Stephen J. Kalinich (American poet mostly known for his songwriting collaborations with Brian and Dennis Wilson of the Beach Boys): Jim Morrison was a great guy. He loved Brian Wilson’s music. We were not great friends, but we knew each other, and he was always receptive, kind, and loved it when I recited for him and Pam. I had just signed with the Beach Boys’ Brother Records. I did not yet have a car. I was hitchhiking on Santa Monica Boulevard in the early afternoon, and a little green Bug pulled over and a sweet young woman picked me up. It was Pam Courson. The Doors were not huge yet. They were playing at the Whisky on Sunset almost every night. We started talking and I recited to Pam and we spent a couple of hours together. I thought she was hot cute, but I did not flirt with her out of respect for Jim. She loved the poem and said Jim would love it. She really liked the words to “Leaves of Grass,” my version based on the Walt Whitman poem. Everyone thought it was about marijuana, but it was not. Carl Wilson produced this song. A few days later she called and we got together with Jim. He was very kind, appreciative, and really enjoyed the poems. He loved “The Magic Hand” and “If You Knew.”

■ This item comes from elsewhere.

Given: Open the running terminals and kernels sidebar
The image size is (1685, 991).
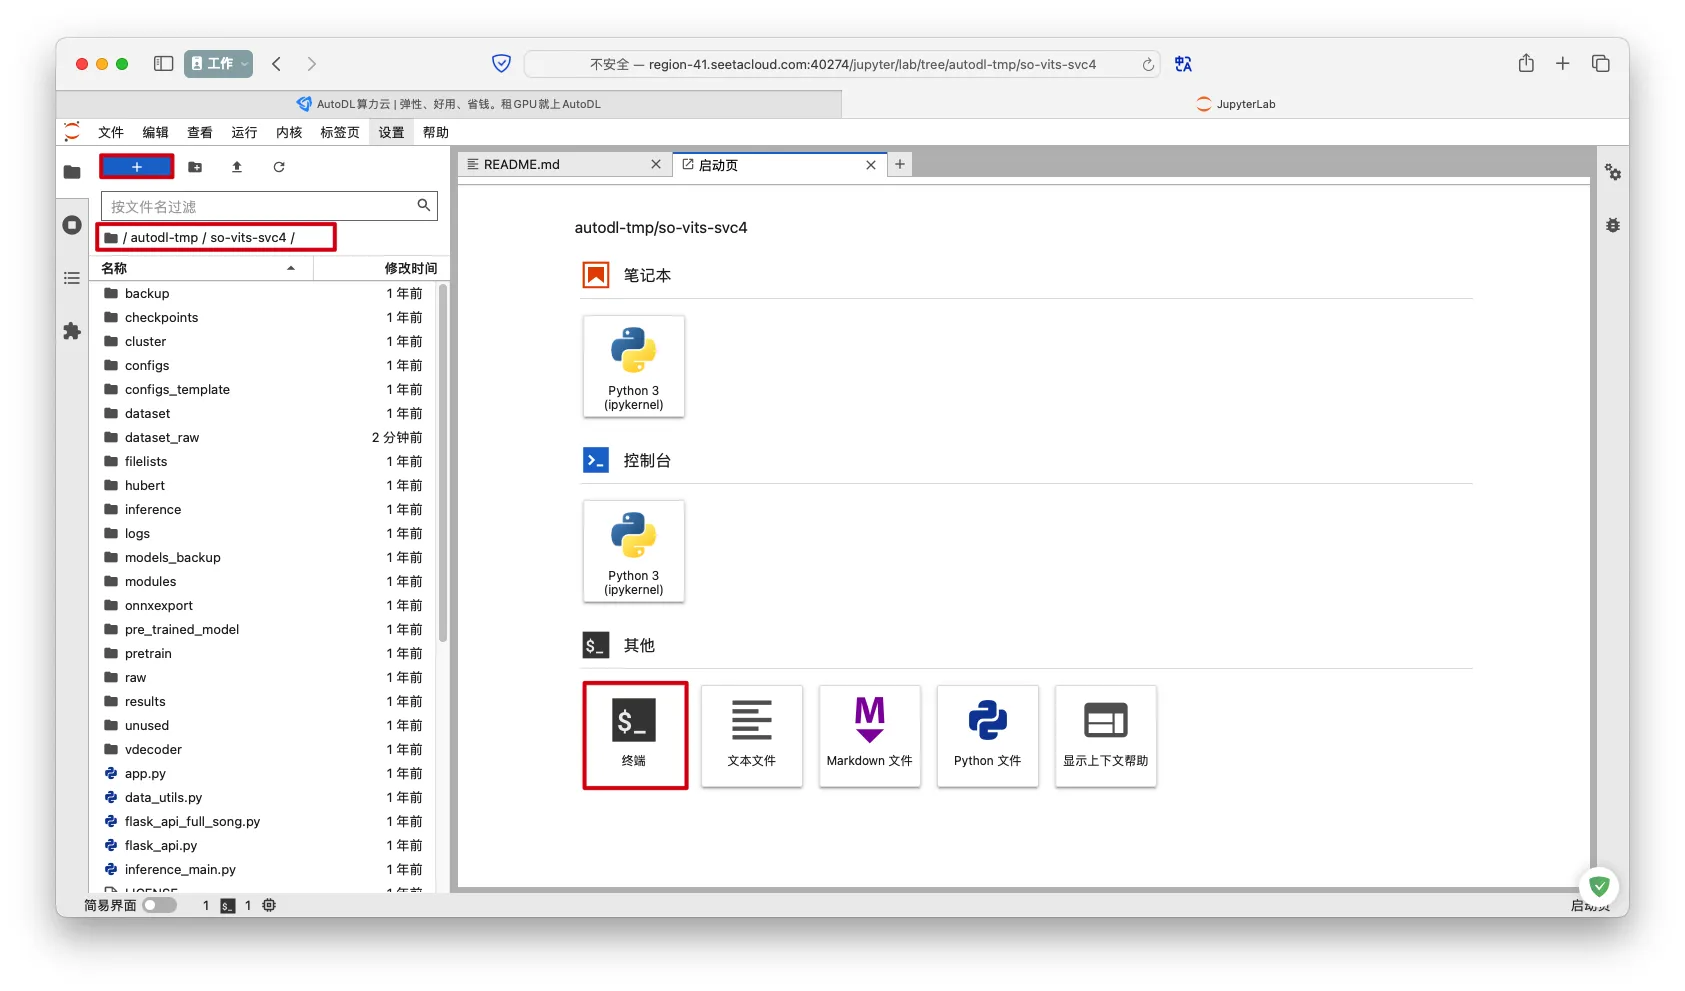Looking at the screenshot, I should coord(72,225).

-Paul Kantner, co-founder and rhythm guitarist of Jefferson Airplane: Jim talked often about marrying Pam. I am sure when he knew her, she had a certain aura of 'party girl', but that type of gossip unfazed Jim completely. There were bouts of jealousy and gossip that Jim didn't like to hear within the Venice scene. I had a fling with Pam and it was fun and romantic. I don't think she had so many lovers as Val Kilmer (not very gentlemanly) alludes in The Doors DVD commentary. Arthur Lee complained Morrison stole Pamela from him, but they had long broken up. Pam was a very sweet girl, and I don't think she deserved that "party girl" label among the so-called 'insiders'. Fortunately, Jim knew to see through all the bullshit and ignore the spread rumors of musicians who bragged about having Pam before Jim. On one ocassion some executive of The Doors' office referred to Pam as 'groupie', and Jim refuted him: "No, she's not a groupie, she's my girl. We are serious about each other." He was very protective of her. It may be sound so old-fashioned in 2015, but Jim actually told me something to the effect of "I don't mind her past. I live in the present."

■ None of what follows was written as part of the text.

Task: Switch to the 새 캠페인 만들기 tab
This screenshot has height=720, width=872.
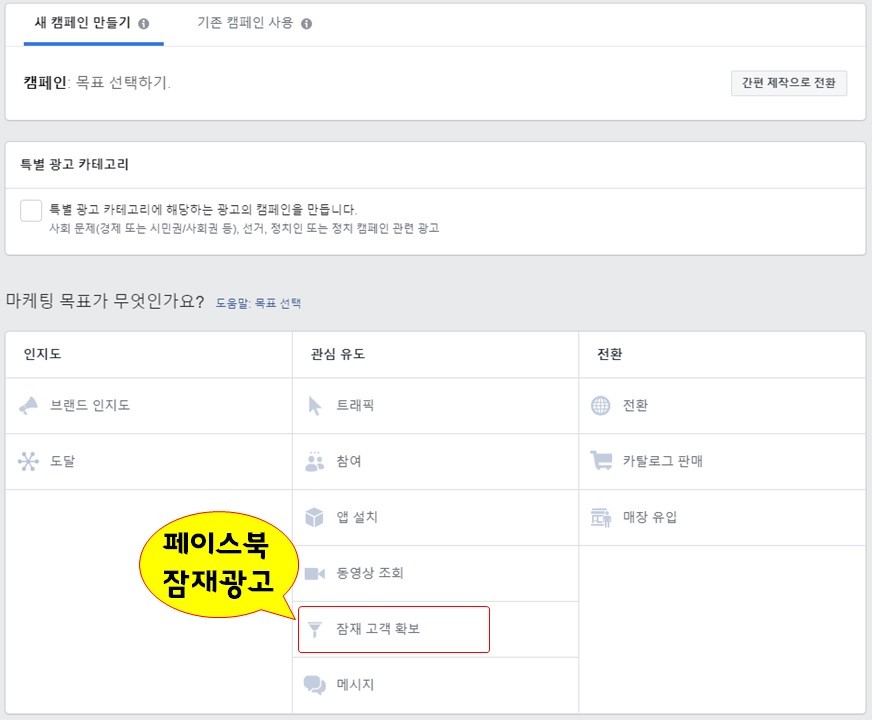Action: (83, 23)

-Gilles Yepremian, a friend of Jim and Pam’s while they were living in Paris: “Pamela always looked very shy, she didn’t talk very often and she always wanted Jim’s protection. She looked quite afraid and was always near him. Just look at my photos – when she felt somehow depressed, she went straight behind him. But they also made the impression of a big love story, they really behaved like that. They looked really together and happy.”

-Frank Lisciandro: "Jim’s womanizing is not a myth. Look, Pamela was the main woman in Jim’s life; in many ways, she was the most important person of his life. There was a consistency to their relationship that far, far transcended any other relationship that Jim had with any other woman. And while Jim was also extremely discreet about the women he was with, when he and I were out somewhere I saw how he attracted women. Sometimes he left with a woman, and sometimes he didn’t. Jim and Pam had sort of a “open” relationship, and Pam would go out with other guys too. Throughout it all, however, their relationship endured. They stayed together until Jim died. She was a fixture in Jim’s life and there’s something to be said for that. Through all the ups and downs and other companions they both had, they stayed together. No other woman had anything close to the relationship with Jim that Pam had."

-Robby Krieger: “You could tell that Pam was really the one that Jim wanted to be with. She was his golden girl. He would always come back to her no matter what happened. She was just as crazy as he was so it kind of worked out perfectly.” —The Doors Summer's Gone (2018) by Harvey Kubernik

Patricia Kennealy's claims about her alleged relationship with Morrison have been publicly disputed by former colleagues, friends of Jim Morrison and members of the surviving Doors—without Kennealy taking any meaningful action, legal or otherwise. Kennealy seems to be saying: "You're just gonna have to take my word for all of my completely self-serving, easily disproven statements that I myself will unintentionally contradict later on" - her strategy proves that she is about as bright as a small appliance bulb. And that she thinks the general public is even dumber than she is. Kennealy has become a latter-day Miss Havisham. Despite presenting herself as an expert on Pamela Courson, Kennealy let it slip in 2017 that she only briefly met Pamela "a couple of times". Kennealy is always tripping herself up and contradicting all of her delusion-based statements. Kennealy was hugely pissed off about the line in The Doors movie, "You actually put your dick in this woman, Jim?", which was a reference to her rather dubious sex-appeal! Patricia merely took things she read about Morrison in fan magazines, second-hand gossip she heard about Jim and Pamela and other people's experiences and then she tried to pass all of this off as her own experience or as factual "insider information". Pamela Des Barres said lovely things about Jim and Pam, stating Jim was basically a one-woman man. Des Barres respected that she was just a fling for Jim, and expressed her sadness at seeing him shortly before his departure for Paris, lamenting his visibly deteriorated state. Patricia Kennealy didn't really care about Jim, just about herself. 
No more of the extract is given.